The good news is, U.S. job growth picked up in January following December’s awful totals. The bad news is, that’s not saying much.
The new report from Bureau of Labor Statistics shows the U.S. economy added 113,000 jobs in January, well below economists’ expectations. The unemployment rate dropped to 6.6% – its lowest point since October 2008 – but that’s cold comfort given the overall data, and is likely affected by congressional Republicans’ decision to cut off jobless benefits for the long-term unemployed.
As is often the case, there was also a sizable gap between the public and private sectors – in January, businesses added 142,000 jobs, while spending cuts forced 29,000 government job losses.
This report, like the one before it, offer yet another reminder to policymakers that the economic recovery is far from robust. For GOP lawmakers on Capitol Hill to forfeit 200,000 jobs this year by failing to extend jobless aid – or worse, threaten deliberate harm through another debt-ceiling crisis – only makes it harder for the economy to get to where it needs to be.
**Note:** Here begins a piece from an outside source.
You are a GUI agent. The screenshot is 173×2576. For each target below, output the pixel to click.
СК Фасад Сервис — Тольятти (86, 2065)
Above you’ll find the chart I run every month, showing monthly job losses since the start of the Great Recession. The image makes a distinction – red columns point to monthly job totals under the Bush administration, while blue columns point to job totals under the Obama administration.
Also note, the Bureau of Labor Statistics does a once-a-year annual revision, updating every month’s job totals from the previous calendar year. The above chart reflects the changes applied to 2013’s monthly totals. (For what it’s worth, while we initially believed 2.18 million jobs were created last year, the revisions now show 2.32 million jobs were created.)